EXERCISES TO COMPLETE:
**1.** In the post about bias in R's random integers, write out the passage that begins at the words "On 2018-09-19 04:19" and ends after "the two distributions.", changing "simulation" to "experiment".
**2.** Write what comes next in the post about bias in R's random integers, continuing after its last sentence.

SELECTION:
╭──

[Rd] Bias in R's random integers?
Ben Bolker
bbolker @ending from gm@il@com
Thu Sep 20 01:17:30 CEST 2018
A quick point of order here: arguing with Duncan in this forum is
helpful to expose ideas, but probably neither side will convince the
other; eventually, if you want this adopted in core R, you'll need to
convince an R-core member to pursue this fix.
In the meantime, a good, well-tested implementation in a
user-contributed package (presumably written in C for speed) would be
enormously useful. Volunteers ... ?
On 2018-09-19 04:19 PM, Duncan Murdoch wrote:
> On 19/09/2018 3:52 PM, Philip B. Stark wrote:
>> Hi Duncan--
>>
>> Nice simulation!
>>
>> The absolute difference in probabilities is small, but the maximum
>> relative difference grows from something negligible to almost 2 as m
>> approaches 2**31.
>>
>> Because the L_1 distance between the uniform distribution on {1, ...,
>> m} and what you actually get is large, there have to be test functions
>> whose expectations are quite different under the two distributions.

╰──

SOURCE MATERIAL:

╭──

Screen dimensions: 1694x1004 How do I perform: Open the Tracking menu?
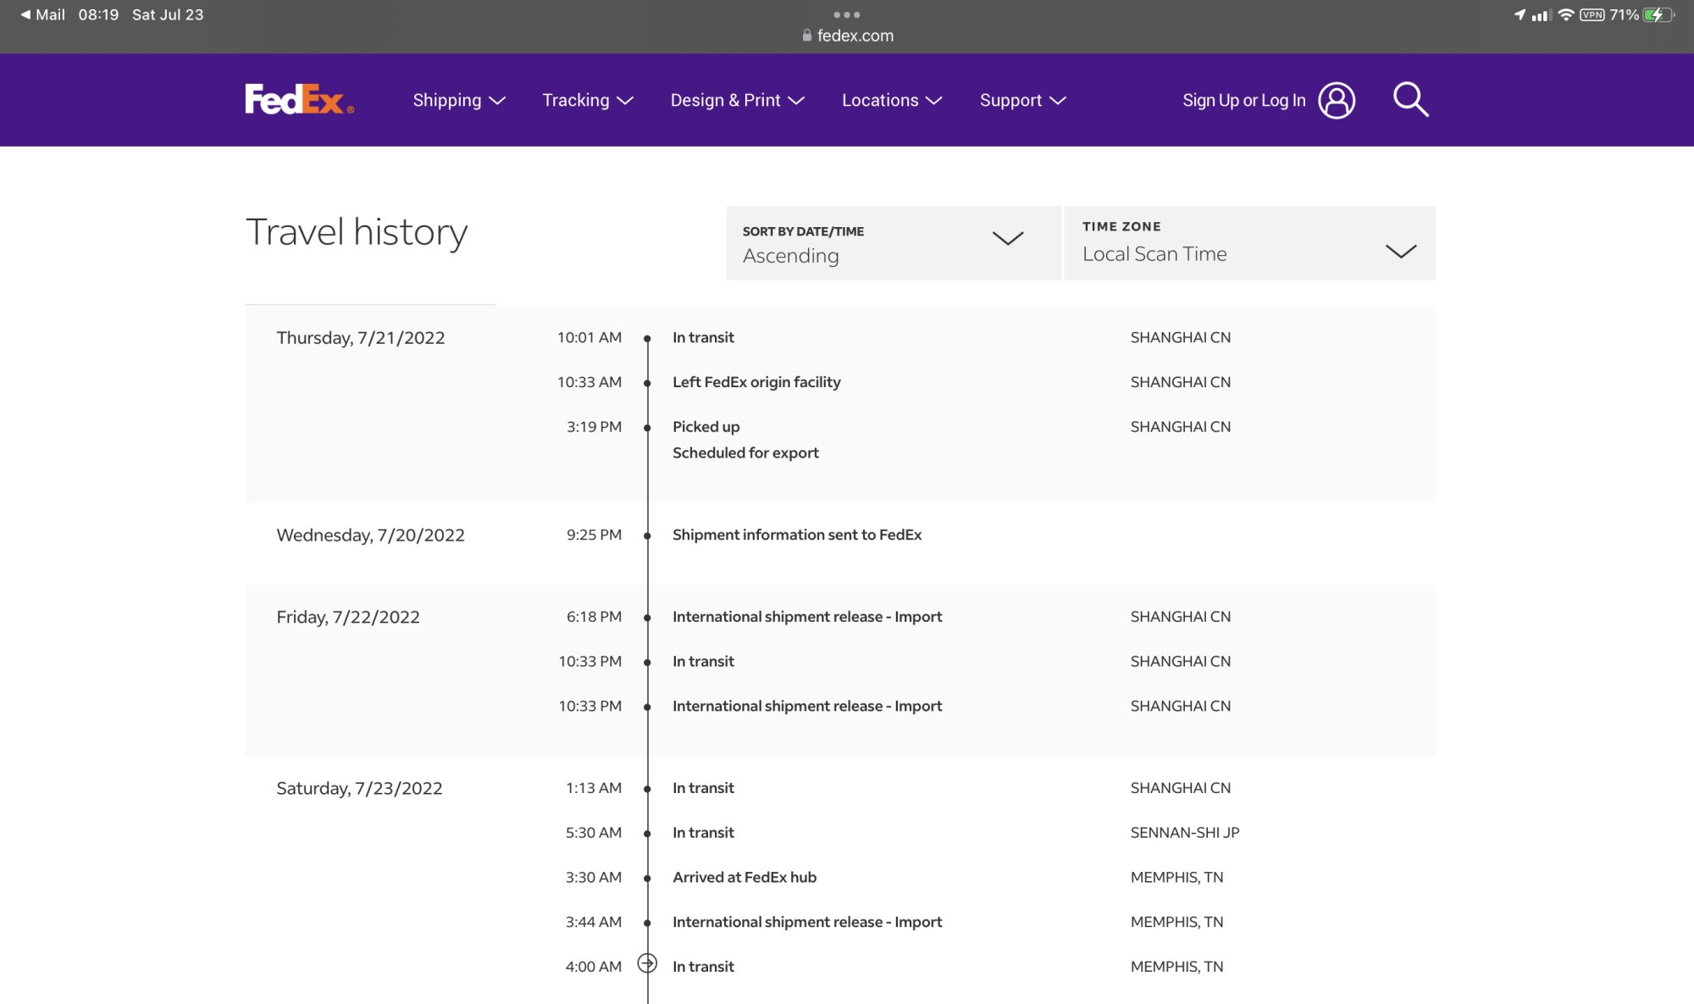(587, 100)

╰──

EXERCISE RESULTS:
**1.**
On 2018-09-19 04:19 PM, Duncan Murdoch wrote:
> On 19/09/2018 3:52 PM, Philip B. Stark wrote:
>> Hi Duncan--
>>
>> Nice experiment!
>>
>> The absolute difference in probabilities is small, but the maximum
>> relative difference grows from something negligible to almost 2 as m
>> approaches 2**31.
>>
>> Because the L_1 distance between the uniform distribution on {1, ...,
>> m} and what you actually get is large, there have to be test functions
>> whose expectations are quite different under the two distributions.

**2.**
>
> That is a mathematically true statement, but I suspect it is not very
> relevant. Pseudo-random number generators always have test functions
> whose sample averages are quite different from the expectation under the
> true distribution. Remember Von Neumann's "state of sin" quote. The
> bug in sample() just means it is easier to find such a function than it
> would otherwise be.
>
> The practical question is whether such a function is likely to arise in
> practice or not.
>
>> Whether those correspond to commonly used statistics or not, I have no
>> idea.
>
> I am pretty confident that this bug rarely matters.
>
>> Regarding backwards compatibility: as a user, I'd rather the default
>> sample() do the best possible thing, and take an extra step to use
>> something like sample(..., legacy=TRUE) if I want to reproduce old
>> results.
>
> I suspect there's a good chance the bug I discovered today (non-integer
> x values not being truncated) will be declared to be a feature, and the
> documentation will be changed. Then the rejection sampling approach
> would need to be quite a bit more complicated.
>
> I think a documentation warning about the accuracy of sampling
> probabilities would also be a sufficient fix here, and would be quite a
> bit less trouble than changing the default sample(). But as I said in
> my original post, a contribution of a function without this bug would be
> a nice addition.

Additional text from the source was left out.